Friday, December 5, 2008

What's black and white and foggy all over?

Jacob's LadderIt's the winter slump time with foggy cool mornings making it hard to get up out of bed, and harder to face the day. I can't even see out the window this morning, but this was the view yesterday.

Passed along the Classic 12 to another one of my son's friends after my wife and I discussed the curse of Perfectionism that seems to settle in over boys of this age, dense and impenetrable like our morning fog. I suppose it's just another taste of the upcoming teenage years: suddenly we're dealing with peer pressure, and fretting about hair and clothes and shoes and the "right" way to carry backpacks to school (dragging them nonchalantly behind on the way to class, apparently.) Like my own son, the Classic's new owner struggles with writing assignments, grappling with the idea that he's allowed to write what he wants, and not to try to write what he thinks his teacher wants.

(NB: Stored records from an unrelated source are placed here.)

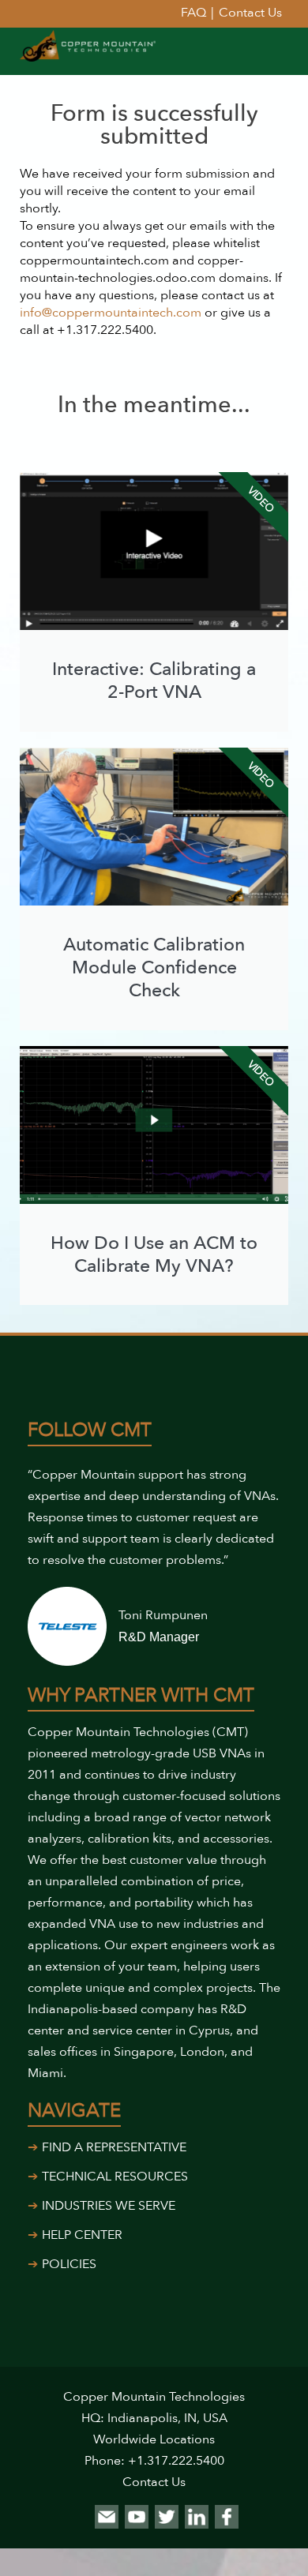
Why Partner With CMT (141, 1695)
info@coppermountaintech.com (110, 312)
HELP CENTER (82, 2235)
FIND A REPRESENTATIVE (114, 2147)
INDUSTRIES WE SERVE (108, 2205)
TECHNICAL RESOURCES (115, 2176)
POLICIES (69, 2264)
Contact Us (154, 2482)
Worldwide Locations (154, 2439)
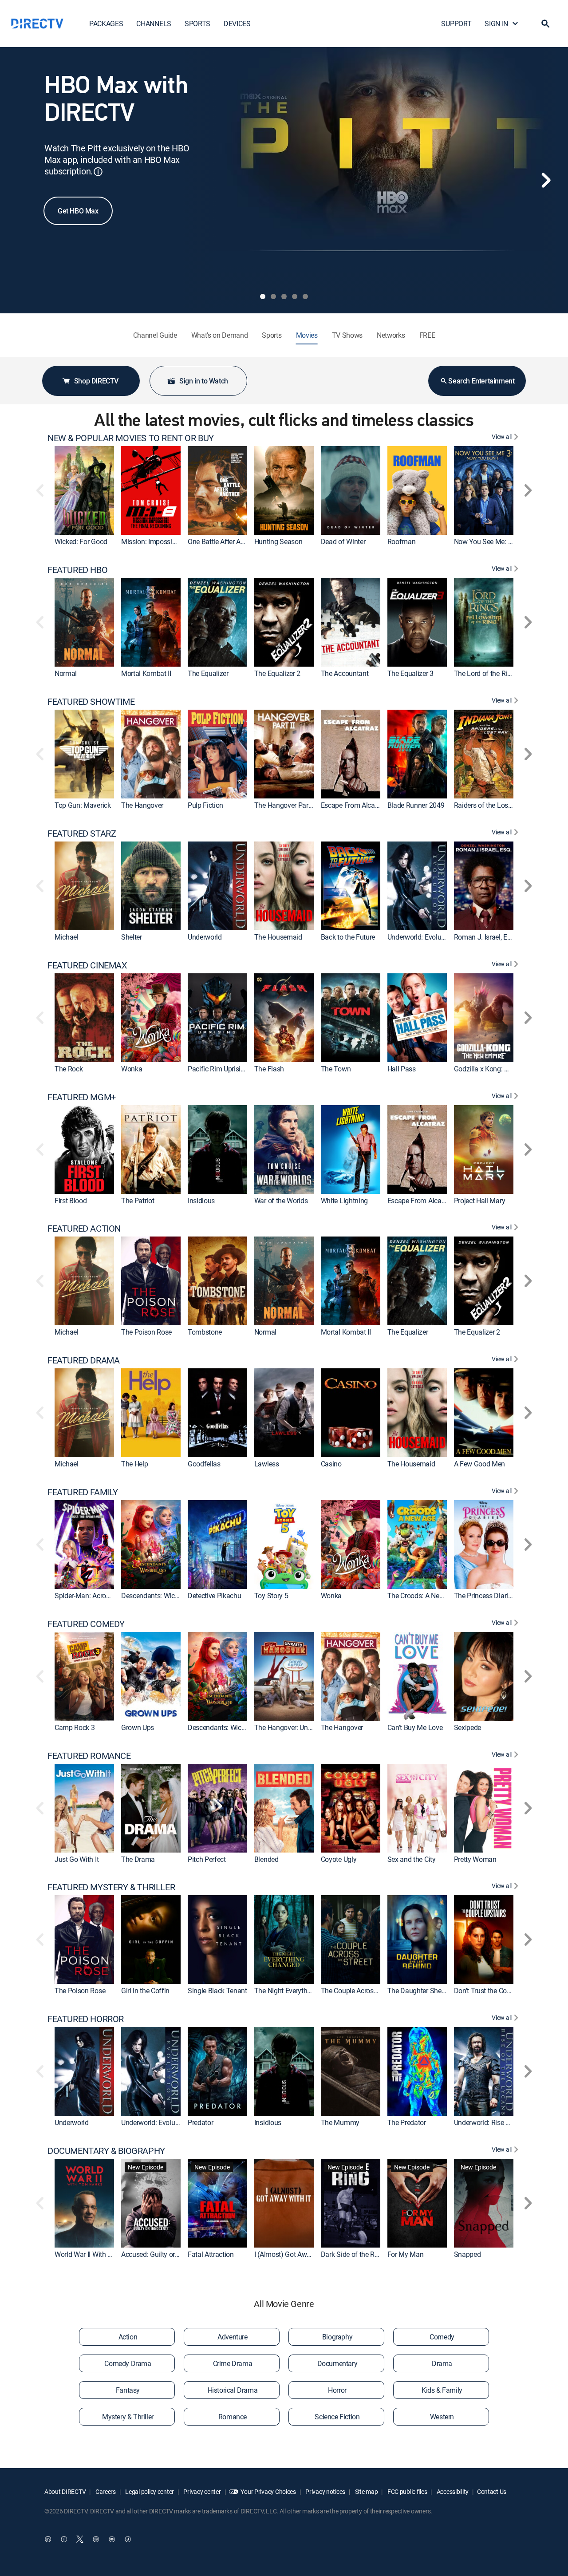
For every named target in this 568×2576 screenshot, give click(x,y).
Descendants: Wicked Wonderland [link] (172, 1595)
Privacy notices (325, 2491)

It's a hard lesson, when the world is very black-and-white and wrapped in fog. I hope the Classic helps him out. Manual typewriters are perfectly non-judgemental, they don't beep or blip or underline when you've made a gaffe, they're just happy to serve you and wait on you, as long as you keep them well-fed with paper and ribbons. The perfect companion! The new owner was well-pleased with the Classic's paper "ears", its Power Spacer key, and the magic of the typebar unjammer. I don't know if it will help him out of the fog, but I hope it'll be a good companion as he works his way through it.

2 comments:

Strikethru said...

I really think there should be a national movement to get more typewriters into the hands of the under 16 crowd. It's the only damned way for these folks to just *write.* I think for the right kind of kid, its a revelation.

mpclemens said...

Based on the discussion in the Yahoo portable typewriter group, random acts of typer-charity seem to be widespread. I certainly think a typewriter can't make anyone's writing worse than it already is, short of bludgeoning the keyboard with their feet.